===== EXCERPTED RECORDS =====

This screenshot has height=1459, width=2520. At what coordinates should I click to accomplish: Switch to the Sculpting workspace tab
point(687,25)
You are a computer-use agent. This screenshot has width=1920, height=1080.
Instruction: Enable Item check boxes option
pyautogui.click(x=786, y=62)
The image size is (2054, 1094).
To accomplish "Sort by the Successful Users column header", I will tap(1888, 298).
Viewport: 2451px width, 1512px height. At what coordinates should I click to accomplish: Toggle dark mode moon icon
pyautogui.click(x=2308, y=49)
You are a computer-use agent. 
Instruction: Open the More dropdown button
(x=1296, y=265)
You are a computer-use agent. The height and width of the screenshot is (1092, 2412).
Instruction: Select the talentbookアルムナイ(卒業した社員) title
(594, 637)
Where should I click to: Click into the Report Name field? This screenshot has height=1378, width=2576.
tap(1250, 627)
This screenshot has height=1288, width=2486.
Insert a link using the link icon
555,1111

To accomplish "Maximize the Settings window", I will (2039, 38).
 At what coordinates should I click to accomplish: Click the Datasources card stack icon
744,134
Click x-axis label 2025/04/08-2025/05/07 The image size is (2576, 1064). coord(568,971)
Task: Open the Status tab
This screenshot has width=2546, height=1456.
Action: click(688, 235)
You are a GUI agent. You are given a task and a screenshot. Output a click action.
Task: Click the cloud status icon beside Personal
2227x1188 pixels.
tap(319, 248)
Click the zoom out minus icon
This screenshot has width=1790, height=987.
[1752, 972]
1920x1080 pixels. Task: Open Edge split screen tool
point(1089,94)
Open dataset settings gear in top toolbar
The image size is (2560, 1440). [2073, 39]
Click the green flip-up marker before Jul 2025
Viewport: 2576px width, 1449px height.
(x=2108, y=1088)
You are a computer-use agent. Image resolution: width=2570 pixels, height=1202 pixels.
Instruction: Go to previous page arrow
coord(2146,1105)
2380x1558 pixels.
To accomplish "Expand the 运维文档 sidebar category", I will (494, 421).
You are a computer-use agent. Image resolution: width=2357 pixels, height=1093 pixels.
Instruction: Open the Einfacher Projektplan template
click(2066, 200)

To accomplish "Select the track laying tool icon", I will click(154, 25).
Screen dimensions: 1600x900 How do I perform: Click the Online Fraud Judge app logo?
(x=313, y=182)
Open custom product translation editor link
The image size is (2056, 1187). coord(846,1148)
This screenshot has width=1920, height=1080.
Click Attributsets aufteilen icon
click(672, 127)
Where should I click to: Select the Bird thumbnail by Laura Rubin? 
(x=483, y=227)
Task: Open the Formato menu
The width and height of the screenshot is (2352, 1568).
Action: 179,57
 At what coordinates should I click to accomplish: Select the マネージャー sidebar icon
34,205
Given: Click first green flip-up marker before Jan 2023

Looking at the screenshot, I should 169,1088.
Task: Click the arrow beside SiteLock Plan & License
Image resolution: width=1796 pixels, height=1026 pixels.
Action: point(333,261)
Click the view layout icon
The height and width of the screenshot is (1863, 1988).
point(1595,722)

=====

## PROBLEM
Repeat all of the records verbatim, leaving nothing out.

## EXPECTED OUTPUT
This screenshot has height=1459, width=2520. At what coordinates should I click to accomplish: Switch to the Sculpting workspace tab
point(687,25)
You are a computer-use agent. This screenshot has width=1920, height=1080.
Instruction: Enable Item check boxes option
pyautogui.click(x=786, y=62)
The image size is (2054, 1094).
To accomplish "Sort by the Successful Users column header", I will tap(1888, 298).
Viewport: 2451px width, 1512px height. At what coordinates should I click to accomplish: Toggle dark mode moon icon
pyautogui.click(x=2308, y=49)
You are a computer-use agent. 
Instruction: Open the More dropdown button
(x=1296, y=265)
You are a computer-use agent. The height and width of the screenshot is (1092, 2412).
Instruction: Select the talentbookアルムナイ(卒業した社員) title
(594, 637)
Where should I click to: Click into the Report Name field? This screenshot has height=1378, width=2576.
tap(1250, 627)
This screenshot has height=1288, width=2486.
Insert a link using the link icon
555,1111

To accomplish "Maximize the Settings window", I will (2039, 38).
 At what coordinates should I click to accomplish: Click the Datasources card stack icon
744,134
Click x-axis label 2025/04/08-2025/05/07 The image size is (2576, 1064). coord(568,971)
Task: Open the Status tab
This screenshot has width=2546, height=1456.
Action: click(688, 235)
You are a GUI agent. You are given a task and a screenshot. Output a click action.
Task: Click the cloud status icon beside Personal
2227x1188 pixels.
tap(319, 248)
Click the zoom out minus icon
This screenshot has width=1790, height=987.
[1752, 972]
1920x1080 pixels. Task: Open Edge split screen tool
point(1089,94)
Open dataset settings gear in top toolbar
The image size is (2560, 1440). [2073, 39]
Click the green flip-up marker before Jul 2025
Viewport: 2576px width, 1449px height.
(x=2108, y=1088)
You are a computer-use agent. Image resolution: width=2570 pixels, height=1202 pixels.
Instruction: Go to previous page arrow
coord(2146,1105)
2380x1558 pixels.
To accomplish "Expand the 运维文档 sidebar category", I will (494, 421).
You are a computer-use agent. Image resolution: width=2357 pixels, height=1093 pixels.
Instruction: Open the Einfacher Projektplan template
click(2066, 200)

To accomplish "Select the track laying tool icon", I will click(154, 25).
Screen dimensions: 1600x900 How do I perform: Click the Online Fraud Judge app logo?
(x=313, y=182)
Open custom product translation editor link
The image size is (2056, 1187). coord(846,1148)
This screenshot has width=1920, height=1080.
Click Attributsets aufteilen icon
click(672, 127)
Where should I click to: Select the Bird thumbnail by Laura Rubin? 
(x=483, y=227)
Task: Open the Formato menu
The width and height of the screenshot is (2352, 1568).
Action: 179,57
 At what coordinates should I click to accomplish: Select the マネージャー sidebar icon
34,205
Given: Click first green flip-up marker before Jan 2023

Looking at the screenshot, I should 169,1088.
Task: Click the arrow beside SiteLock Plan & License
Image resolution: width=1796 pixels, height=1026 pixels.
Action: point(333,261)
Click the view layout icon
The height and width of the screenshot is (1863, 1988).
point(1595,722)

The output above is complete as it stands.